On higher spin interactions with matter

TL;DR

This paper explores the interactions between a scalar field and an infinite tower of higher spin gauge fields, deriving explicit cubic vertices, gauge symmetries, and scattering amplitudes, revealing both high-energy suppression and low-energy dominance of low-spin exchanges.

Contribution

It provides a systematic construction of cubic couplings, conserved currents, and scattering amplitudes for higher spin fields interacting with matter, including exact summation over an infinite tower.

Findings

Explicit form of cubic vertices using Weyl's symbols

Calculation of non-Abelian gauge symmetry group

Total scattering amplitude exhibits exponential fall-off at high energy

Abstract

Cubic couplings between a complex scalar field and a tower of symmetric tensor gauge fields of all ranks are investigated.
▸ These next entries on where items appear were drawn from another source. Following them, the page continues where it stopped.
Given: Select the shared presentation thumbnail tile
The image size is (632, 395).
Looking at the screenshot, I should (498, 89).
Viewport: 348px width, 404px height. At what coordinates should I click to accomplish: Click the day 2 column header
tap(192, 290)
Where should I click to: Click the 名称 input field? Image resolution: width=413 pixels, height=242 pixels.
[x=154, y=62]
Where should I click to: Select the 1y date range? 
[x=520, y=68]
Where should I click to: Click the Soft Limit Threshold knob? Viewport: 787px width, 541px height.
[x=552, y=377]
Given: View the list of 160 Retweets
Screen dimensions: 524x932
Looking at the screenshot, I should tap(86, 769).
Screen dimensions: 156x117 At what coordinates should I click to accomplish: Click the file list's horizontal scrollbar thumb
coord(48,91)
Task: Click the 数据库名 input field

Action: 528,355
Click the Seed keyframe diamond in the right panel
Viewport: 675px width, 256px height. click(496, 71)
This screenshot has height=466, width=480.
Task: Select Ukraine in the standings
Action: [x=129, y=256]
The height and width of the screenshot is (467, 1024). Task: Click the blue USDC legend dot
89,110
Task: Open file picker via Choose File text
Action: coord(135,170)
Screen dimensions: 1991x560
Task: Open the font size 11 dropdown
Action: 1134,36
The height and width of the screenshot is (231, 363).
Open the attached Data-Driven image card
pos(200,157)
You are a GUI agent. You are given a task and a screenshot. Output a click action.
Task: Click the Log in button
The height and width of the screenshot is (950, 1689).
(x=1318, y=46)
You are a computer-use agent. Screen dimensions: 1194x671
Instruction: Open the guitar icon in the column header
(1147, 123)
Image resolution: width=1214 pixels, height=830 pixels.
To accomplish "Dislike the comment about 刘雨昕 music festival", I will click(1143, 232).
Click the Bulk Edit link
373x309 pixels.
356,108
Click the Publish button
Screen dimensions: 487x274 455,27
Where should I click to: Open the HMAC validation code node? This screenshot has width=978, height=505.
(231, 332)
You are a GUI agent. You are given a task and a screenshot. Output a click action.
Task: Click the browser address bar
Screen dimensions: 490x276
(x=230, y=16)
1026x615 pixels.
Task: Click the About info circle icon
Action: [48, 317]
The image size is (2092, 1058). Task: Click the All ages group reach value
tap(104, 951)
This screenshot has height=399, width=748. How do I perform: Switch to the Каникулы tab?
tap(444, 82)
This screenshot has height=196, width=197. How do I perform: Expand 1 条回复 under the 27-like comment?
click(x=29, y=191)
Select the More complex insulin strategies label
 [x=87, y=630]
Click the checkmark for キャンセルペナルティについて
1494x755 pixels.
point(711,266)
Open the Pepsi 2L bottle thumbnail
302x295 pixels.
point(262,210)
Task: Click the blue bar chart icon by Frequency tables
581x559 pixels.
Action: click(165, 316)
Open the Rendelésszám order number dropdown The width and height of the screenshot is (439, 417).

A symmetric conserved current, bilinear in the scalar field and containing r derivatives, is provided for any rank r>0 and is related to the corresponding rigid symmetry of Klein-Gordon's Lagrangian. Following Noether's method, the tensor gauge fields interact with the scalar field via minimal coupling to the conserved currents. The corresponding cubic vertex is written in a compact form by making use of Weyl's symbols. This enables the explicit computation of the non-Abelian gauge symmetry group, the current-current interaction between scalar particles mediated by any gauge field and the corresponding four-scalar elastic scattering tree amplitude. The exact summation of these amplitudes for an infinite tower of gauge fields is possible and several examples for a definite choice of the coupling constants are provided where the total amplitude exhibits fast (e.g. exponential) fall-off in the high-energy limit. Nevertheless, the long range interaction potential is dominated by the exchange of low-spin particles in the low-energy limit.